Jensen says ‘even Crysis’ can run on Nvidia’s RTX Pro Server enterprise platform and now I kinda want one just for funsies
Nvidia CEO Jensen Huang has just delivered the opening keynote at Computex 2025, and it was a little light on PC gaming reveals. No great surprise, as Computex has become known for Nvidia’s AI-related announcements in recent years, but there was still the odd tidbit for us gamers to pick up on—including the revelation that “even Crysis” runs on Nvidia’s new RTX Pro Server enterprise platform.
The Nvidia RTX Pro Server is primarily made up of eight RTX Pro 6000 Blackwell Server Edition GPUs linked together, with a total of 30 PFLOPS of FP4 AI performance, three PFLOPS of RTX graphics performance, and 800 GB of GPU memory total, with 12 TB/s of bandwidth.
“Everything that runs in the world today, should run [on] here” said the leather-jacketed one, standing proudly over an open system.
“No matter the modality, every single model that we know of, every application that we know of, should run on this.
“In fact, even Crysis works on here… so anybody who’s a GeForce gamer…” he said, pausing for effect and a stony silence from the crowd.
“There are no GeForce gamers in the room?”, he joked, to laughter and applause. Well there’s one here, Jensen, and if you’re offering…
Of course, the RTX Pro Server will likely be immensely expensive, and is really not designed for gaming use in and of itself—even if it does possess some immense GPU horsepower. Never mind that Crysis was never coded to take advantage of that many GPUs, although there’s probably some emulation trickery that might help.
But as overpowered gaming PCs go, it’d make a pretty gargantuan talking point—although you may need to rewire your house to hook one up to the power grid.
Computex 2025
Catch up with Computex 2025: We’re stalking the halls of Taiwan’s biggest tech show once again to see what Nvidia, AMD, Intel, Asus, Gigabyte, MSI and more have to offer.

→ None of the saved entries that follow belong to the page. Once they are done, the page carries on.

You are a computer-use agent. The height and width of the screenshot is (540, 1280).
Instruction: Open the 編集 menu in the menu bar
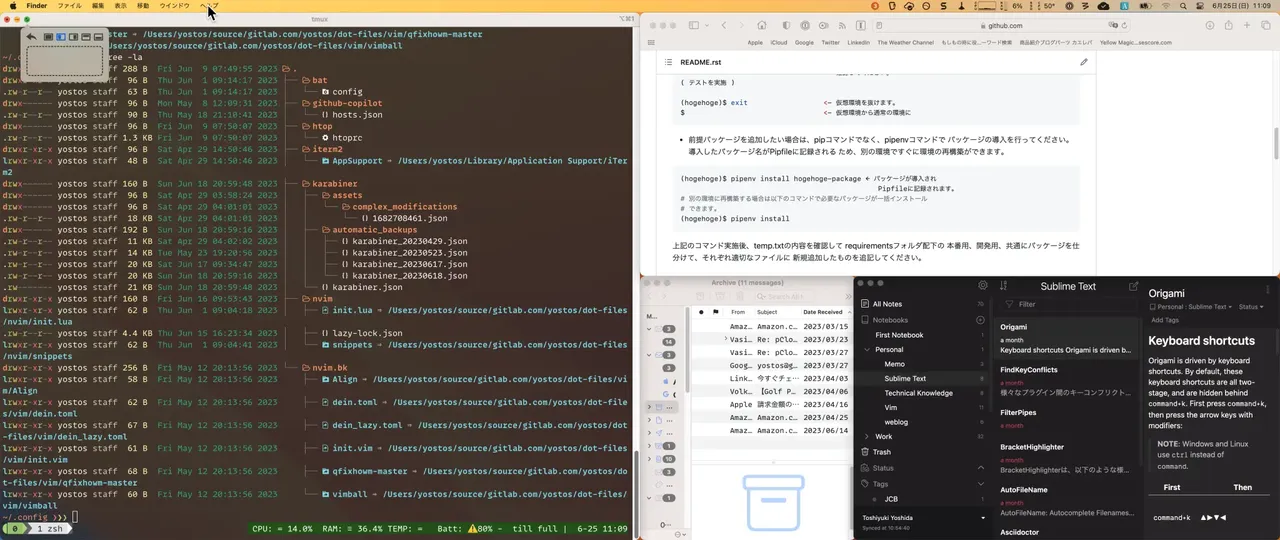click(98, 6)
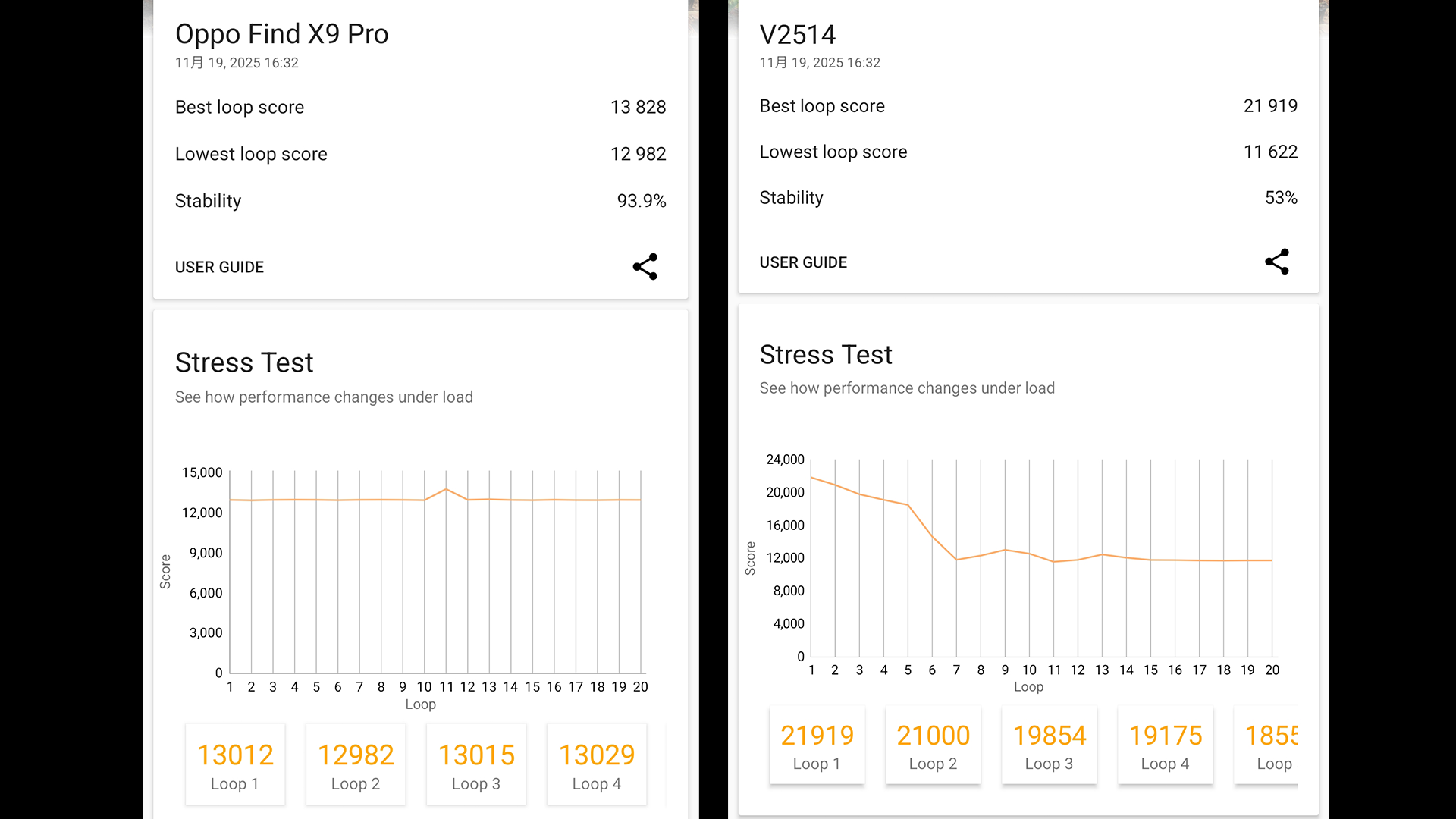This screenshot has height=819, width=1456.
Task: Click the loop 11 peak on Oppo chart
Action: [446, 489]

And yes, the “can it run Crysis” jokes continue, long into 2025. At some point I’m sure we’ll find another target for our faux-ire, but the near-18-year-old offering still makes a convenient scapegoat for our hardware-demanding woes.
What I want to know is, what kind of frames can you expect in something more modern, like Oblivion Remastered?
That particular game brought Dave’s RTX 5090 to its knees at 4K, so perhaps we should break out the big guns and do some benchmarking on Nvidia’s new mega-rig. I jest, of course, but wouldn’t that be something?
Now we just need to arrange shipping. I don’t suppose an overnight courier is available for a reasonable fee, is it? Nope, didn’t think so. Back to the drawing board.